======== Material for this task ========
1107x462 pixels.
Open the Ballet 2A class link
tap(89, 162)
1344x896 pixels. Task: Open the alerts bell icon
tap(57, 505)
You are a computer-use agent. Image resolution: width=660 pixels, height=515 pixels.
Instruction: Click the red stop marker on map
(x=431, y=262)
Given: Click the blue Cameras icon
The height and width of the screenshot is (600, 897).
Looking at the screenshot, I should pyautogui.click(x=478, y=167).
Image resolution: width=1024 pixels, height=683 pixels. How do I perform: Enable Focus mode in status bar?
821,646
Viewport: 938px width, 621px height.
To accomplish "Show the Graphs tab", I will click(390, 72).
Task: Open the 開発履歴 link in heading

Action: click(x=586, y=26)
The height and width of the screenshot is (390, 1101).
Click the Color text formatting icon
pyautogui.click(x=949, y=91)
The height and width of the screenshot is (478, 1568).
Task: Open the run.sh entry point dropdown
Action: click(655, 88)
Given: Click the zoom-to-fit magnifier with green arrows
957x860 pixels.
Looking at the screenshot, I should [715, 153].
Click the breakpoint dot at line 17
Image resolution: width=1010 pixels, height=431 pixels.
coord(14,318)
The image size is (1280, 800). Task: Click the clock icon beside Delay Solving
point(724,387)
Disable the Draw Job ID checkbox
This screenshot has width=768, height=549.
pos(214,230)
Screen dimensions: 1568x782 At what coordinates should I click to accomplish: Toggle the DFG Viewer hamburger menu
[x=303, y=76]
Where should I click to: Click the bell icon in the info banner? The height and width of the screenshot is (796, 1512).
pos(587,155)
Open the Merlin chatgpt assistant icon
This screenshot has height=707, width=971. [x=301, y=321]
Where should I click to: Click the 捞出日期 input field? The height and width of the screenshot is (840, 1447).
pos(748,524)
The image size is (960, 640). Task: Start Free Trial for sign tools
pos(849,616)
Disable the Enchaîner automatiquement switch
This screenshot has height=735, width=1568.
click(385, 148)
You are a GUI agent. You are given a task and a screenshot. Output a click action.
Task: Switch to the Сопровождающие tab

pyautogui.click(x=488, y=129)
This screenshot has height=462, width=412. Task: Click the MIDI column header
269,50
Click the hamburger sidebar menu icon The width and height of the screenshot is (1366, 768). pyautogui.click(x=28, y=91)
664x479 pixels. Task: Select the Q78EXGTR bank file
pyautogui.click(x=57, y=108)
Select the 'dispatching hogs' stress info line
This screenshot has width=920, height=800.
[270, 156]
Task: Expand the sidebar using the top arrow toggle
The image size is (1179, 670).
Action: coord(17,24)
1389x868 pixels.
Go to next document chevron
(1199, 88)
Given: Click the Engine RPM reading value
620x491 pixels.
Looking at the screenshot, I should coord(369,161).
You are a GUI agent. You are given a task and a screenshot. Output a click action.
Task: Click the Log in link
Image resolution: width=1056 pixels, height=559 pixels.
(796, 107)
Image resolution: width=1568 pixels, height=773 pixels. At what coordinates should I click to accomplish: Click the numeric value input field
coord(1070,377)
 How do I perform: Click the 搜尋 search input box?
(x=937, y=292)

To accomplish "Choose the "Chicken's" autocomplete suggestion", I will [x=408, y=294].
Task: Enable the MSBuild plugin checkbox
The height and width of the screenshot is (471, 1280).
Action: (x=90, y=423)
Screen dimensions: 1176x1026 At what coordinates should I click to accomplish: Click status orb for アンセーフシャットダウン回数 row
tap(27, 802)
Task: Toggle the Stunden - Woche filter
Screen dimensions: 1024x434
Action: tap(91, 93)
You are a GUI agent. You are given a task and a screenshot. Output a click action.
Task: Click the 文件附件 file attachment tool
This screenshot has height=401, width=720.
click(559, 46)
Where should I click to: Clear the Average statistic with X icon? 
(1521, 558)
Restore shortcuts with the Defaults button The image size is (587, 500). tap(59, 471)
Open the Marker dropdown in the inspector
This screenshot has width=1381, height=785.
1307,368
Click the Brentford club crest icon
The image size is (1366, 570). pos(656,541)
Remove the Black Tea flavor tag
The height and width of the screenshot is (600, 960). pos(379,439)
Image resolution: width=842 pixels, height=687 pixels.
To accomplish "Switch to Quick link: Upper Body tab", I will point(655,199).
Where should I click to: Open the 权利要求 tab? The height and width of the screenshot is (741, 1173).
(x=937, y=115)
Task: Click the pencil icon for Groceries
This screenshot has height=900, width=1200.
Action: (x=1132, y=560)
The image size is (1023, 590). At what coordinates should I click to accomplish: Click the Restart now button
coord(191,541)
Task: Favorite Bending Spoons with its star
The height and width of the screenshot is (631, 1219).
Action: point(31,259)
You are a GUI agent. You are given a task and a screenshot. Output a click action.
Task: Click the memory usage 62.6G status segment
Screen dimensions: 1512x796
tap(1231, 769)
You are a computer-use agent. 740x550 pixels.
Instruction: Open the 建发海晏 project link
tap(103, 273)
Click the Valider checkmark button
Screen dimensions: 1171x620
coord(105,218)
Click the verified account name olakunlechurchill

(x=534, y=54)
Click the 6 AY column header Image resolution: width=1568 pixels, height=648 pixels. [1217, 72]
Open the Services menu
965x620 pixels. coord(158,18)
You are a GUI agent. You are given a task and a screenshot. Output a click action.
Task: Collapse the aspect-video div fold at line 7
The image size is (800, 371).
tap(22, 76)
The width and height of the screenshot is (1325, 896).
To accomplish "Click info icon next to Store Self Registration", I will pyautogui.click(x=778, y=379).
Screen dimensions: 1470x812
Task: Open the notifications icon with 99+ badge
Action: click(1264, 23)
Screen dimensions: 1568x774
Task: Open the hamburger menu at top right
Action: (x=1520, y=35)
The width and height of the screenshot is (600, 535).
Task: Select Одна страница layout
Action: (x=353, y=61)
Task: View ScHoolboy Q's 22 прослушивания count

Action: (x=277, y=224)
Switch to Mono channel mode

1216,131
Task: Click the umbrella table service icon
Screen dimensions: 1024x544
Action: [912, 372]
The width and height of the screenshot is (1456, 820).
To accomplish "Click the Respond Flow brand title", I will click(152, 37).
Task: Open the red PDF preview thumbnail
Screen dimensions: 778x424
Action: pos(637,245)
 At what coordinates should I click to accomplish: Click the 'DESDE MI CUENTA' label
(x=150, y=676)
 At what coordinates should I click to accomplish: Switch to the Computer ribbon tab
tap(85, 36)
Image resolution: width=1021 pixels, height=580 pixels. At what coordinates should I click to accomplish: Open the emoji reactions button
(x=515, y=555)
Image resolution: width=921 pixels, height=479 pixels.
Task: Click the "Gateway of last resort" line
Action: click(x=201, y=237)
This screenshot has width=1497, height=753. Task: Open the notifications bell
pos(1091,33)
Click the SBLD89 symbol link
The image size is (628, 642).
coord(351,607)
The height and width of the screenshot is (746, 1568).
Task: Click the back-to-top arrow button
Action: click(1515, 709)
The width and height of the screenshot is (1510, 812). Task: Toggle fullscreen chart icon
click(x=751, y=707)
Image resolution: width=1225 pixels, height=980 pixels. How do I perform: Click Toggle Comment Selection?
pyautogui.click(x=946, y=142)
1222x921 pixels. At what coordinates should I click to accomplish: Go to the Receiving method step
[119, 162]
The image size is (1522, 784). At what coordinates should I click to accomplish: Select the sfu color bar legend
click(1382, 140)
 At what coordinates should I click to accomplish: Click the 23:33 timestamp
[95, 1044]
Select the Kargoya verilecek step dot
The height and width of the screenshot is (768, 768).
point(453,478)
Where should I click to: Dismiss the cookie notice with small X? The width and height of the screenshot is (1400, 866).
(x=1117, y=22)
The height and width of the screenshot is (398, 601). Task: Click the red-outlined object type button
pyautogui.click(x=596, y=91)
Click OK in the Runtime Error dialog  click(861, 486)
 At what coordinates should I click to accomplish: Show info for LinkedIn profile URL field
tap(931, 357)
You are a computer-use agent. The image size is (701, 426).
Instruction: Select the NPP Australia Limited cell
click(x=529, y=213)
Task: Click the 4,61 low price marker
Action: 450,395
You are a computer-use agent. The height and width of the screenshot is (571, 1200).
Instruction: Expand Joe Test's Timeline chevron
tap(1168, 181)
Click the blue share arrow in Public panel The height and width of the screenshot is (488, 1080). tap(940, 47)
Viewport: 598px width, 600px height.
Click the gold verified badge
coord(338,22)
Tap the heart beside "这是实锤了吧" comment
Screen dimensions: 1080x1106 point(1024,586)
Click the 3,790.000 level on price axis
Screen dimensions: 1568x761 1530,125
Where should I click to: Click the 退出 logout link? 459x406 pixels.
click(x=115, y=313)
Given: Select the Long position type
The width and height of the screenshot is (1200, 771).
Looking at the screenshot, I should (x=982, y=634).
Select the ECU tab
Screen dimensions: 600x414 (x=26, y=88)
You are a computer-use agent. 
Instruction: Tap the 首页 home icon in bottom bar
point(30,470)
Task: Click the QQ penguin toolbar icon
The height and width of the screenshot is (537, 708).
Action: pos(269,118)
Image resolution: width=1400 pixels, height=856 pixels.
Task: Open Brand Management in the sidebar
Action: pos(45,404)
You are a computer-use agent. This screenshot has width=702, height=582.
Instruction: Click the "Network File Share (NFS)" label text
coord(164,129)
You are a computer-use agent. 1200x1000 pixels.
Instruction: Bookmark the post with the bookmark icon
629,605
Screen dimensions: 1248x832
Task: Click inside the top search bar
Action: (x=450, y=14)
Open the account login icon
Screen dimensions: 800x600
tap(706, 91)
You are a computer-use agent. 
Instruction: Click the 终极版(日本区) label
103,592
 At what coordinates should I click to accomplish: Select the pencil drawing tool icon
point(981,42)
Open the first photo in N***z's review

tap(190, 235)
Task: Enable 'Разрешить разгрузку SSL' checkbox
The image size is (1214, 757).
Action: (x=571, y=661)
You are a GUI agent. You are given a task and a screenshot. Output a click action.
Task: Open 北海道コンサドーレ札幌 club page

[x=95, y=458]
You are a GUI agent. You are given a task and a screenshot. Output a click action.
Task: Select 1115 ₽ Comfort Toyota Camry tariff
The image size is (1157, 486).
========
## Work to be completed
Using the records above, repeat exactly the lines from the first one through the line with "Given: Click the blue Cameras icon".

## Reply
1107x462 pixels.
Open the Ballet 2A class link
tap(89, 162)
1344x896 pixels. Task: Open the alerts bell icon
tap(57, 505)
You are a computer-use agent. Image resolution: width=660 pixels, height=515 pixels.
Instruction: Click the red stop marker on map
(x=431, y=262)
Given: Click the blue Cameras icon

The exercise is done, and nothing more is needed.